### What the task asks
All lines from the opening of the entries below through the line containing "Given: Switch to Size charts section" must be output exactly as they appear, with no other lines.

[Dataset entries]
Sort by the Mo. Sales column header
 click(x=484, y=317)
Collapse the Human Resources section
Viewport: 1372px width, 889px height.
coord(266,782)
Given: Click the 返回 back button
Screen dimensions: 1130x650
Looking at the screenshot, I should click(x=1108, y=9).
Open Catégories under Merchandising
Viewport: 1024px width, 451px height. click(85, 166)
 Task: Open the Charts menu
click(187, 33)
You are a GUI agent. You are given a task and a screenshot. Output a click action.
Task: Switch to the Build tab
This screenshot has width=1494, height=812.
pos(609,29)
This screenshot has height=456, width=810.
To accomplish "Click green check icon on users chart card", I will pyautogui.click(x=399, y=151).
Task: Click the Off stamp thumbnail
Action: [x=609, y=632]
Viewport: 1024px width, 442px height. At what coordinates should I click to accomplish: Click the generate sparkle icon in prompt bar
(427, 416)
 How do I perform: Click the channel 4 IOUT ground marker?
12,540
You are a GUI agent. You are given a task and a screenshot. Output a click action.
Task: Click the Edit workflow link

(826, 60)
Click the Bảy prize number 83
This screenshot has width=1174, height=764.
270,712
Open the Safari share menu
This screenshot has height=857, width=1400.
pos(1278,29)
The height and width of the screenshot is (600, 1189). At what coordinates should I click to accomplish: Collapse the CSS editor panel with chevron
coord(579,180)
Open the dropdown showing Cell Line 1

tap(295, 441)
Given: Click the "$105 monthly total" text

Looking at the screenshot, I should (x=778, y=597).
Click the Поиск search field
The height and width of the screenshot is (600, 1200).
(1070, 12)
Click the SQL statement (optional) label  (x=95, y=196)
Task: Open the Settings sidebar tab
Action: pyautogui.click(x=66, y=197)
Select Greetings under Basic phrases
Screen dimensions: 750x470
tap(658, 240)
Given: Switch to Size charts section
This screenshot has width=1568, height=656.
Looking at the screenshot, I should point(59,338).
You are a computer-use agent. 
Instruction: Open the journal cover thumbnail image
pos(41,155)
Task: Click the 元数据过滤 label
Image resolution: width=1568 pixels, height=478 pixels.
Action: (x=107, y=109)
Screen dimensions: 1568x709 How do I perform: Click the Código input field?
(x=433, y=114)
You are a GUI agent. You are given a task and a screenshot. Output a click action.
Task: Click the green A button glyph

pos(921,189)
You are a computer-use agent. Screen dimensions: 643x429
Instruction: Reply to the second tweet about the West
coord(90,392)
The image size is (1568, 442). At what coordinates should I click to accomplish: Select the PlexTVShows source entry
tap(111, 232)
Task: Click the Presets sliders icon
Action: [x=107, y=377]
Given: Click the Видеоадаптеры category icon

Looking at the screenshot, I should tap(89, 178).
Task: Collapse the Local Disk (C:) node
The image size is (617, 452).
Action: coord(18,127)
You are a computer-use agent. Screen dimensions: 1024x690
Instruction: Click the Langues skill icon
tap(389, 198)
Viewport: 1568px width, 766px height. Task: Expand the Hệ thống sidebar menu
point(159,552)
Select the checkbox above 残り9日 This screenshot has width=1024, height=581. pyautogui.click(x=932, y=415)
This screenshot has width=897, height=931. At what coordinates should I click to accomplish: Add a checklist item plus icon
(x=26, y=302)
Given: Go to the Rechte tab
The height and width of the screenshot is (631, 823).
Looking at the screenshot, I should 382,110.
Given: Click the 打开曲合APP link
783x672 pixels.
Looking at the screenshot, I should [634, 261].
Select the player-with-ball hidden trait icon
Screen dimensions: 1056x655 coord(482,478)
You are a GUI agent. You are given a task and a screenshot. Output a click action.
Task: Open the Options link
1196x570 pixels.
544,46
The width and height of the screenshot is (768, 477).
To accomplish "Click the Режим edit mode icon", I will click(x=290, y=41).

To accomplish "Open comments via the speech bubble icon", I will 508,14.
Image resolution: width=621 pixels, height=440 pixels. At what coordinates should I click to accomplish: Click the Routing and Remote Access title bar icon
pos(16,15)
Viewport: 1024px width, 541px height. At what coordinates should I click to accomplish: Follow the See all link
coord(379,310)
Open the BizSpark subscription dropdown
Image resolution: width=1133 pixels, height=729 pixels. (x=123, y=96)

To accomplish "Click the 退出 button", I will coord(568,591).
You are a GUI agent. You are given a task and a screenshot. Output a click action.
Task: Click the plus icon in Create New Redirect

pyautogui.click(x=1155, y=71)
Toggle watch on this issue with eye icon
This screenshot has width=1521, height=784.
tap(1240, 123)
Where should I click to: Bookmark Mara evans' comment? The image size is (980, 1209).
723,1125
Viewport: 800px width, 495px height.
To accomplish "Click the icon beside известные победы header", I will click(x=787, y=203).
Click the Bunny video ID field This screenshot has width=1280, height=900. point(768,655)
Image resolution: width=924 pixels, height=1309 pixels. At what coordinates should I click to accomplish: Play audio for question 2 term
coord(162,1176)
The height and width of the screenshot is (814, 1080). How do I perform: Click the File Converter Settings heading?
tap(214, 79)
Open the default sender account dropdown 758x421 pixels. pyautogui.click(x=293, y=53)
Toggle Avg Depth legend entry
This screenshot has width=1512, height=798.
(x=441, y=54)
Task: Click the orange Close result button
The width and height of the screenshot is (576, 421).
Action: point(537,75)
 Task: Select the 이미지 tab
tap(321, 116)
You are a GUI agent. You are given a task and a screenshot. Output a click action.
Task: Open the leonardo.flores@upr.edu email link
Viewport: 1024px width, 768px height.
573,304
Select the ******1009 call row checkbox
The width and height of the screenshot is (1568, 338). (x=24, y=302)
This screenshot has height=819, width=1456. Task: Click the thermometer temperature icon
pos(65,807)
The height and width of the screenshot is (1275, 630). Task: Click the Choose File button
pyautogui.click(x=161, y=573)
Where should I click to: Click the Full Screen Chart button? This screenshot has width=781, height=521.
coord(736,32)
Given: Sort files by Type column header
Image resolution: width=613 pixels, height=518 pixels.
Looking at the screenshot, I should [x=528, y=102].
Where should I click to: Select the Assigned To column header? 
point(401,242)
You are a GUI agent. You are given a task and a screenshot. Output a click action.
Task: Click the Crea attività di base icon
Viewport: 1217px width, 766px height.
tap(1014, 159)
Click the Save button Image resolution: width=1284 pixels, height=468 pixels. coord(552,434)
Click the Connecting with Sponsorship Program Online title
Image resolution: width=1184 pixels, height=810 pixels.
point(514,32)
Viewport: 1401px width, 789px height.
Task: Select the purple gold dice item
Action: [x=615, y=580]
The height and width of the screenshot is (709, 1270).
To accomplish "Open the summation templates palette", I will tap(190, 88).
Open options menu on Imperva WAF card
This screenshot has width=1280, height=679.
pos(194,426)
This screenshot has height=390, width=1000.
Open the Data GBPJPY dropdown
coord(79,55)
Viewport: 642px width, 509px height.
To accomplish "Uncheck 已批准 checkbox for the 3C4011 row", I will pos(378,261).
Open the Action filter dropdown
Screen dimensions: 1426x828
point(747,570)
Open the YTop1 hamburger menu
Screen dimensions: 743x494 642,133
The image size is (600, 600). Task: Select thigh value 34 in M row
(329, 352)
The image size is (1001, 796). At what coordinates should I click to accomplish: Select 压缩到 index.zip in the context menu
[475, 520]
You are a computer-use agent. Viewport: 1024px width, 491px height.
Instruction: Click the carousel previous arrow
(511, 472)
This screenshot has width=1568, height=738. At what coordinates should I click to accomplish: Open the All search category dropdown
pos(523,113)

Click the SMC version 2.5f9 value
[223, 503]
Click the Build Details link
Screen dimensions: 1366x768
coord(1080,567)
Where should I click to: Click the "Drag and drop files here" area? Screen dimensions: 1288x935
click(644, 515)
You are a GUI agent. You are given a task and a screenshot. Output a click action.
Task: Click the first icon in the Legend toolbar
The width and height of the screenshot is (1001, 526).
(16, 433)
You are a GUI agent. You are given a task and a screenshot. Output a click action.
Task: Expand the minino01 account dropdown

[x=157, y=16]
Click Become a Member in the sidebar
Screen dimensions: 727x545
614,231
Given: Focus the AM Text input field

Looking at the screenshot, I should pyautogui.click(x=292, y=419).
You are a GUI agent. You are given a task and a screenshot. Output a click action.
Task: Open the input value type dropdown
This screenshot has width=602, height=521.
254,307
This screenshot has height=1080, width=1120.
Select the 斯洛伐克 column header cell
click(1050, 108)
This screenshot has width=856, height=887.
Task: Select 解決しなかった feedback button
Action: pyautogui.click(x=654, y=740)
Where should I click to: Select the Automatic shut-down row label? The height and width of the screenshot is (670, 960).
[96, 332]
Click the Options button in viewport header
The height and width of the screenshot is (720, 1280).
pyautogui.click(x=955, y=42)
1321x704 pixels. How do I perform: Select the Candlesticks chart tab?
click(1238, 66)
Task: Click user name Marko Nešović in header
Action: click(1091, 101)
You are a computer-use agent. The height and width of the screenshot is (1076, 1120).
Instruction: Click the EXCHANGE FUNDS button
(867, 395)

### Final answer
Sort by the Mo. Sales column header
 click(x=484, y=317)
Collapse the Human Resources section
Viewport: 1372px width, 889px height.
coord(266,782)
Given: Click the 返回 back button
Screen dimensions: 1130x650
Looking at the screenshot, I should click(x=1108, y=9).
Open Catégories under Merchandising
Viewport: 1024px width, 451px height. click(85, 166)
 Task: Open the Charts menu
click(187, 33)
You are a GUI agent. You are given a task and a screenshot. Output a click action.
Task: Switch to the Build tab
This screenshot has width=1494, height=812.
pos(609,29)
This screenshot has height=456, width=810.
To accomplish "Click green check icon on users chart card", I will pyautogui.click(x=399, y=151).
Task: Click the Off stamp thumbnail
Action: [x=609, y=632]
Viewport: 1024px width, 442px height. At what coordinates should I click to accomplish: Click the generate sparkle icon in prompt bar
(427, 416)
 How do I perform: Click the channel 4 IOUT ground marker?
12,540
You are a GUI agent. You are given a task and a screenshot. Output a click action.
Task: Click the Edit workflow link

(826, 60)
Click the Bảy prize number 83
This screenshot has width=1174, height=764.
270,712
Open the Safari share menu
This screenshot has height=857, width=1400.
pos(1278,29)
The height and width of the screenshot is (600, 1189). At what coordinates should I click to accomplish: Collapse the CSS editor panel with chevron
coord(579,180)
Open the dropdown showing Cell Line 1

tap(295, 441)
Given: Click the "$105 monthly total" text

Looking at the screenshot, I should (x=778, y=597).
Click the Поиск search field
The height and width of the screenshot is (600, 1200).
(1070, 12)
Click the SQL statement (optional) label  (x=95, y=196)
Task: Open the Settings sidebar tab
Action: pyautogui.click(x=66, y=197)
Select Greetings under Basic phrases
Screen dimensions: 750x470
tap(658, 240)
Given: Switch to Size charts section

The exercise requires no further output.